Cloud storage isn’t sexy, but it’s often cost-efficient.

In September, IAC — the parent company of publishers including Dotdash, Investopedia and The Daily Beast — finished a 12-month project of moving the data storage and back-end tech infrastructure of its 50 digital media sites to the cloud. No longer having to maintain 400 servers across eight different physical locations will save IAC $10 million a year, the company said.

The toughest part of making this change is that cloud computing services use their own programming languages, said Maxx Lobo, vp of platform and cloud services at IAC Publishing. Once IAC decided to make this change, it had to train 425 developers and engineers to write and analyze code for Amazon Web Services, the vendor that IAC chose.

IAC wouldn’t say how much it pays Amazon for cloud services, but it acknowledged that its scale allowed it to negotiate a cheaper rate than the standard prices on Amazon’s website. For companies that store 100 terabytes of data with Amazon, its standard monthly rate is 2 cents per gigabyte.

Instead of migrating data to the cloud on a site-by-site basis, IAC migrated pieces of multiple sites simultaneously over the cloud, Lobo said. The first pieces of code it moved to the cloud were consumer-facing products like the design elements that make up its websites. Last to move to the cloud were its data lakes that host its raw user data.

Another challenge of pulling off a project this big is getting people to go along with it.

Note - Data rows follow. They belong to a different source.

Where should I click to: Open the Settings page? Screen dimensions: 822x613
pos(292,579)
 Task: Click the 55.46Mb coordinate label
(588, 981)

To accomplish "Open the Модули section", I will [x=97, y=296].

“The hardest part of large-scale cloud migrations isn’t technical,” said Ben Jackson, founder of publisher consulting firm For the Win. “It’s building consensus with stakeholders across dozens of sites, each with its own team, priorities and limitations.”

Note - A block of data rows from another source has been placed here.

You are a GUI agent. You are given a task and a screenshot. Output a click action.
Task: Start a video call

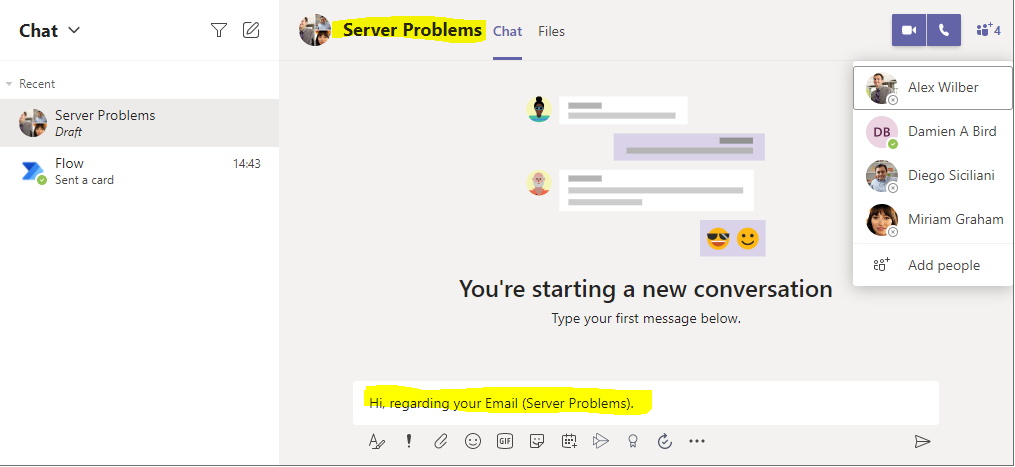point(909,30)
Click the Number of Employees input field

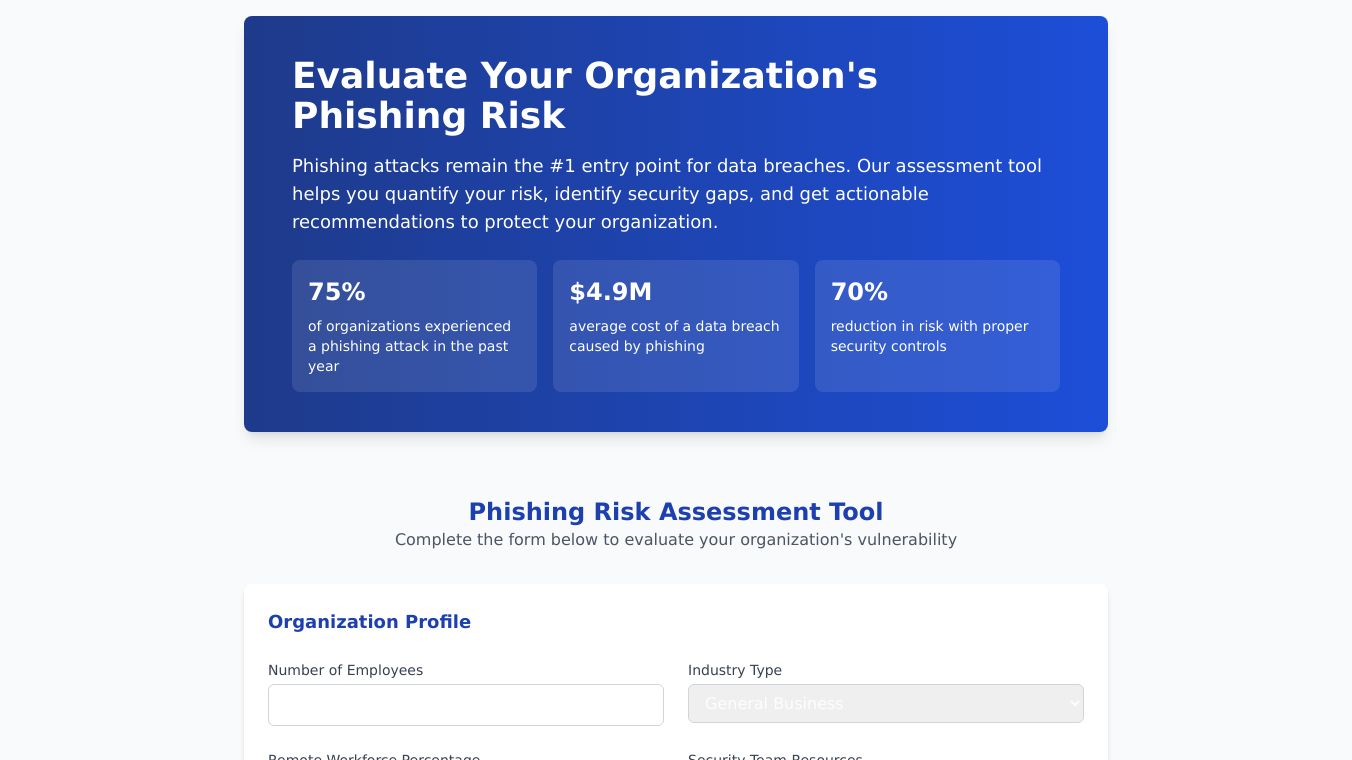(x=465, y=705)
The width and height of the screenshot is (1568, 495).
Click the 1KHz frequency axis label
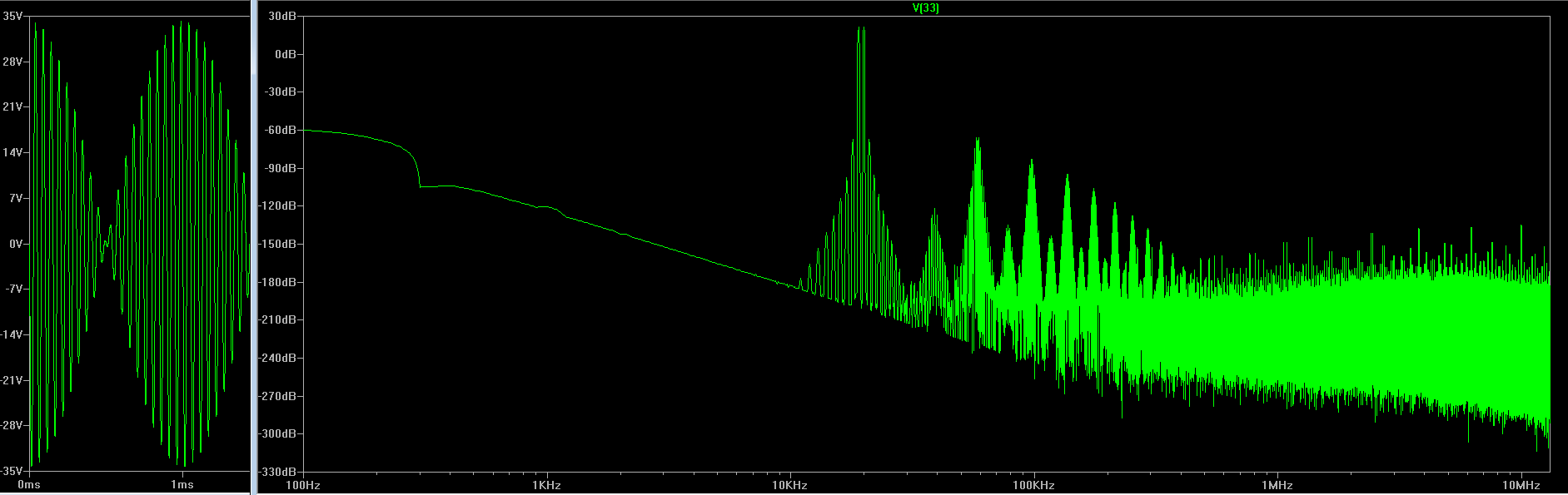point(546,485)
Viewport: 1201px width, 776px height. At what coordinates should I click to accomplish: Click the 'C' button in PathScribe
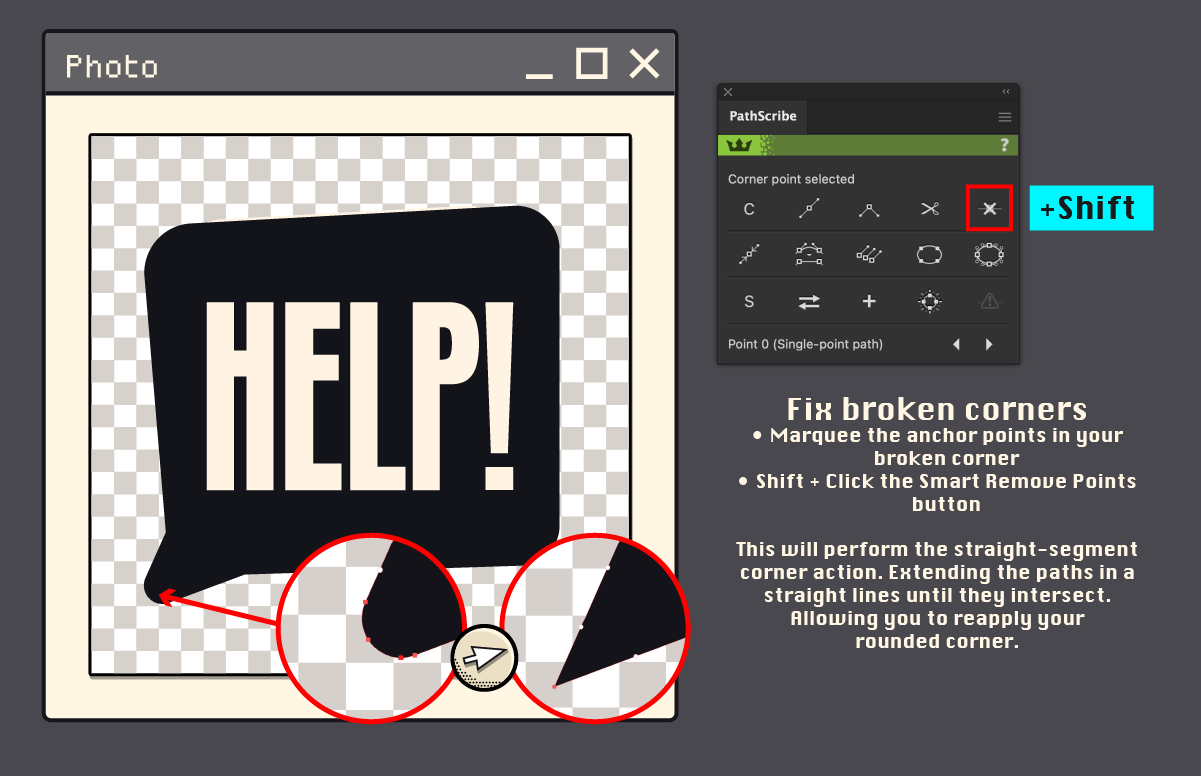click(749, 209)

Getting executives to back the project enabled IAC to get 50 different sites to agree on it, Lobo said.

“Our CEO put a stake in the ground and said, ‘We are going to do it,’” Lobo said.

Other media companies have migrated their data to the cloud in recent years. Condé Nast did this back in 2014. Spotify and The New York Times also made these changes in the past two years.

While IAC Publishing — the IAC unit that includes Dotdash, Investopedia, The Daily Beast, Ask.com and Dictionary.com — is now fully on the cloud, its other business units are not. This includes its video platforms like Vimeo and CollegeHumor as well as Match Group, which is made up of dating networks like Tinder and OkCupid. A company spokesperson said IAC plans to eventually bring all of its properties to the cloud, but no timeline has been set.